Не ограничиваясь изучением великих русских писателей-классиков, советские ученые чрезвычайно много сделали для исследования литературного процесса в целом; при этом они «воскресили» забытые имена второстепенных авторов, в особенности тех из них, которые были связаны с вольнолюбивой линией русской литературы. Тартуским ученым, занимающимся русской классической литературой, также удалось удачно «воскресить» ряд забытых писателей и критиков, преимущественно принадлежащих к декабристскому и революционно-демократическому лагерям.

Это, пожалуй, и является главной областью научных интересов тартуских исследователей. Вместе с тем они стремятся поставить животрепещущие и до сих пор еще в значительной мере дискуссионные вопросы нашей науки – о смене литературных направлений, о природе и эволюции русского реализма. И наконец, есть еще одна проблема, сделавшаяся предметом тщательного изучения тартуских ученых, – проблема плодотворного влияния вашей классической литературы на позднейшее развитие русского и эстонского искусства слова.

Таким образом, труды тартуских филологов, посвященные русской классической литературе, отличаются научной целеустремленностью. Эта целеустремленность характерна, например, для занимающих очень значительное место в сборниках интересных и фундаментальных работ Ю. Лотмана. Еще в 1958 году в качестве отдельного выпуска «ученых записок» была напечатана монография Ю. Лотмана «Андрей Сергеевич Кайсаров и литературно-общественная борьба его времени». В ней был впервые воссоздан облик «незаслуженно забытого» Кайсарова – общественного и литературного деятеля начала XIX века, профессора-партизана, героически погибшего во время Отечественной войны 1812 года, автора диссертации «О необходимости освобождения рабов в России». Ю. Лотман изучил общественные позиции и литературные взгляды Кайсарова, его труд «Славянская и российская мифология», а также его деятельность в качестве профессора Дерптского университета1. В 1959 году появилась другая работа Ю. Лотмана – «Матвей Александрович Дмитриев-Мамонов – поэт, публицист и общественный деятель», где опять-таки предметом изучения стал забытый деятель – организатор декабристского ордена русских рыцарей. В работе прослеживается эволюция взглядов Дмитриева-Мамонова от «периода веры в освободительные намерения правительства» до республиканской идеологии. Истории декабристской общественной мысли и литературы посвящена и третья большая работа Ю. Лотмана – «П. А. Вяземский и движение декабристов» (1960). На основе рукописных фондов и новых данных о движении декабристов автор значительно расширил характеристику вольнолюбивых взглядов раннего Вяземского, данную в старой работе Н. Кутанова (С. Н. Дурылина) «Декабрист без декабря». При этом он верно наметил «своеобразную черту в позиции» Вяземского в карамзинизме, подчеркнув, что в среде арзамасцев Вяземский «выделялся прочностью связей с просветительской традицией XVIII в.» и что это резко отделяло его от идейно-теоретических установок Жуковского, Блудова и Дашкова.

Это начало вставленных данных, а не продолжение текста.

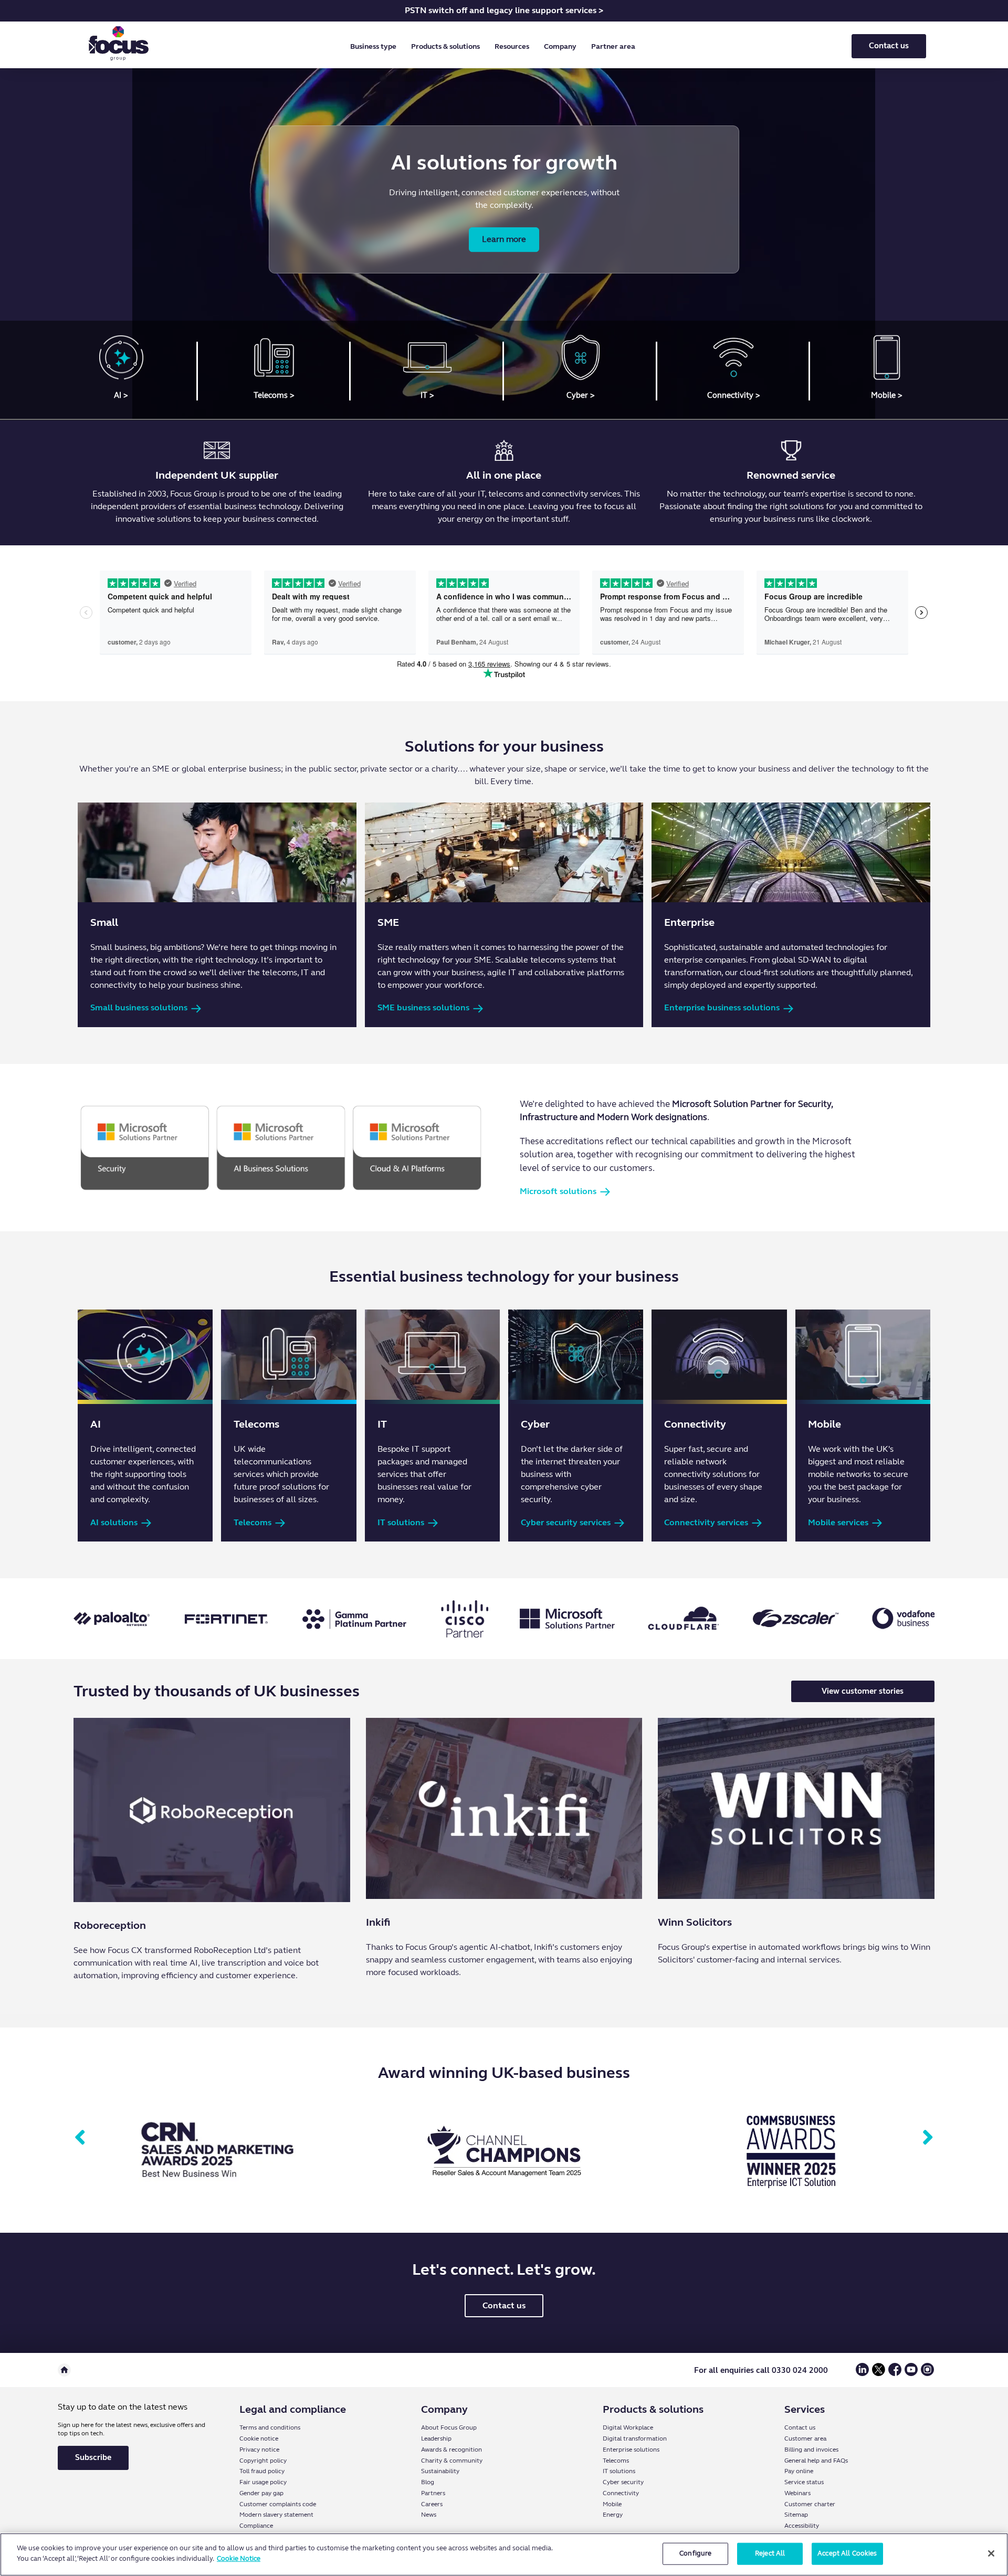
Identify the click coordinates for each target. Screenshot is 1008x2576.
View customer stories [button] (863, 1691)
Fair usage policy (263, 2482)
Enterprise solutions (631, 2449)
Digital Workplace (628, 2427)
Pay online (798, 2471)
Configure (695, 2553)
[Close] (991, 2553)
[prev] (80, 2138)
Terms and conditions (269, 2427)
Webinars (797, 2493)
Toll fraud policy (262, 2471)
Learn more (504, 239)
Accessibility (801, 2525)
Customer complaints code (277, 2504)
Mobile (612, 2504)
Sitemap (796, 2514)
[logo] (118, 46)
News (428, 2514)
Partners (433, 2493)
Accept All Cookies (847, 2553)
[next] (927, 2138)
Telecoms (616, 2460)
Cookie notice (258, 2438)
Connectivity (621, 2493)
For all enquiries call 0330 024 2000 (761, 2370)
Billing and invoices (811, 2449)
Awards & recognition (451, 2449)
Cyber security (623, 2482)
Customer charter (809, 2504)
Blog (427, 2482)
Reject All (770, 2553)
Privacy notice (259, 2449)
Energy (613, 2514)
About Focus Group (449, 2427)
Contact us (889, 45)
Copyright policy (263, 2460)
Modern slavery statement (276, 2514)
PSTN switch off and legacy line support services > (504, 10)
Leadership (436, 2438)
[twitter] (879, 2374)
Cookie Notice (238, 2558)
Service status (804, 2482)
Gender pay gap (261, 2493)
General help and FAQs (816, 2460)
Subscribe (93, 2457)
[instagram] (927, 2374)
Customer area (805, 2438)
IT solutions (619, 2471)
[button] (375, 46)
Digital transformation (635, 2438)
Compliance (256, 2525)
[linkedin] (862, 2374)
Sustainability (440, 2471)
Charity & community (451, 2460)
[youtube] (911, 2374)
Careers (432, 2504)
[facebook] (895, 2374)
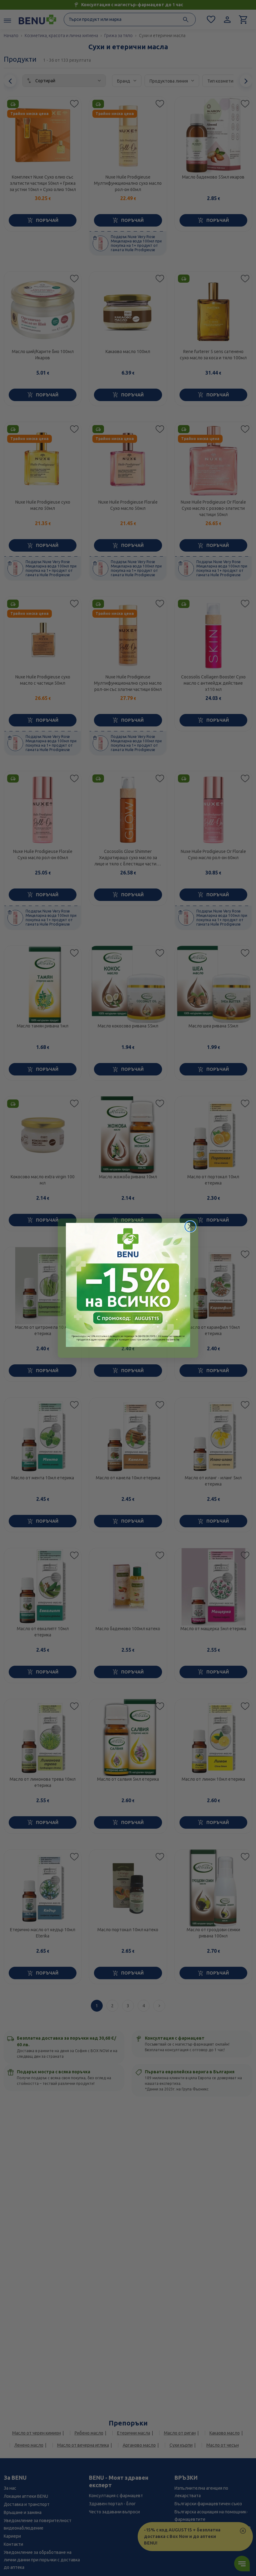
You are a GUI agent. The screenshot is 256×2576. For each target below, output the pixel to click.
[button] (128, 1285)
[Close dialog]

Однако все эти работы Ю. Лотмана посвящены преимущественно историческим проблемам и только временами соприкасаются с историей литературы. Показательно, что в работе о Дмитриеве-Мамонове автор лишь отмечает влияние Державина и С. Боброва на совершенно неизученную поэзию этого забытого писателя, а также выделяет в ней «тему гения», но сколько-нибудь подробного освещения поэзия Дмитриева-Мамонова не получает, в частности остается неясным, к какому художественному направлению можно ее отнести.

Иной характер имеют последние работы Ю. Лотмана, в которых он обращается к исследованию историко-литературных проблем. В статье «Пути развития русской прозы 1800-х – 1810-х годов» (1961) исследователь изучает судьбу основных жанров прозы XVIII века в этот исторический период (сатирического журнала, философского романа) и особенно подробно останавливается на идейной и художественной эволюции прозы Карамзина. Анализ этой эволюции представляет большой интерес. Ю. Лотман убедительно доказывает, что на протяжении работы над «Историей государства Российского» Карамзин, оставаясь сторонником самодержавия, в то же время все более сосредоточивал свое внимание на «опасности деспотизма» (особенно в IX томе «Истории»), что знаменовало собой «определенный и глубокий сдвиг в его миросозерцании», который до сих пор «не учитывается исследователями». В период работы Карамзина над «Историей» проходила и художественная эволюция его прозы. Карамзин преодолевал «субъективизм», свойственный его более ранней прозе, и «достиг этой цели, слив свою точку зрения с летописной». В результате «История государства Российского» обогатила русскую литературу «нескончаемой цепью характеров», и этот художественный опыт Карамзина был учтен позднейшими писателями, в частности Рылеевым и А. К. Толстым.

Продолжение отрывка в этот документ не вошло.